AircraftOps
Search
Posts

FAA Registry Ingestion CLI

Tools → Command Line Interface

CLI tooling for FAA aircraft registration ingestion pipelines, including dataset acquisition, normalization, repository persistence, export workflows, and search index synchronization.


Execution Pipeline

faa ingest
      ↓
Dataset Acquisition (Archive Download)
      ↓
Archive Extraction
      ↓
Record Parsing and Normalization
      ↓
Dataset Enrichment
      ↓
Repository Persistence (DynamoDB / Local JSON / S3)

FAA CLI Command Reference

The FAA CLI module provides ingestion, replay, purge, and indexing commands for managing aircraft registration datasets within the AircraftOps ingestion framework.


ingest

Run the full FAA ingestion pipeline.

pipenv run python cli -m faa ingest [--save-dynamodb] [--save-local] [--save-s3]
  • Downloads aircraft registry datasets
  • Parses and normalizes registration records
  • Runs enrichment workflows
  • Writes processed datasets to selected destinations

ingest-local

Replay ingestion using locally stored FAA registry datasets.
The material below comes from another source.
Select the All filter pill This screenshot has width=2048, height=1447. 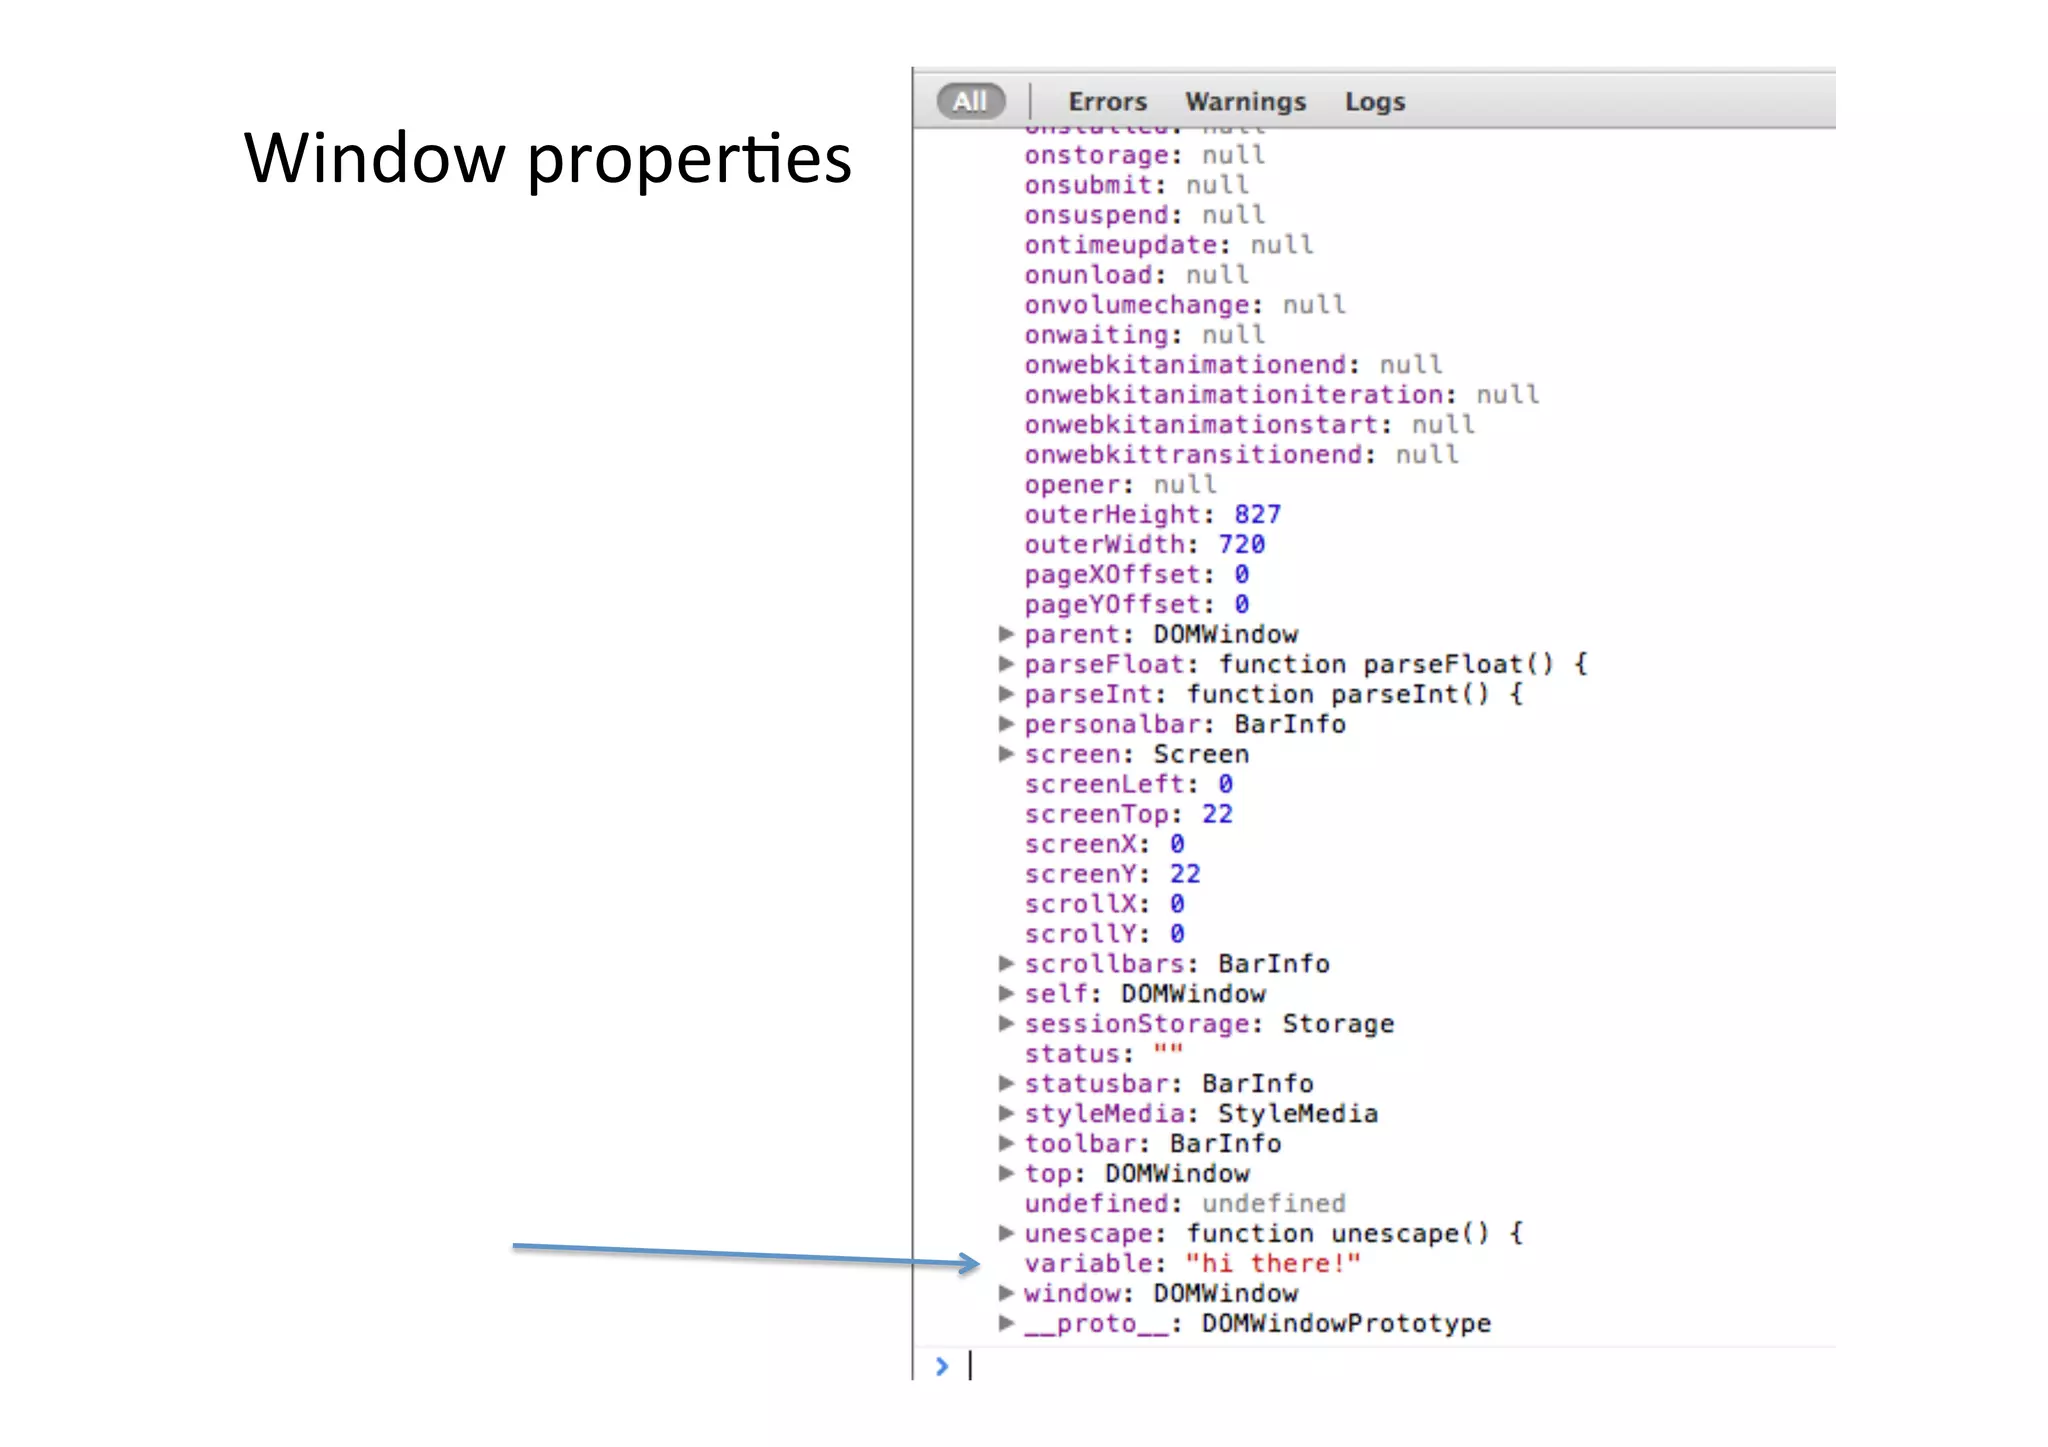point(970,102)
pipenv run python cli -m faa ingest-local [--save-dynamodb] [--save-s3]

ingest-s3

Replay ingestion using registry datasets stored in object storage.

pipenv run python cli -m faa ingest-s3 [--save-dynamodb] [--save-local]

purge

Delete all FAA registry records from the primary datastore.

pipenv run python cli -m faa purge

typesense-sync

Scan FAA registry datasets and enqueue indexing jobs into the search indexing pipeline.

pipenv run python cli -m faa typesense-sync

Repository Layer

Persistence operations are abstracted through the AircraftOps repository layer, accessible via model-managed repository objects.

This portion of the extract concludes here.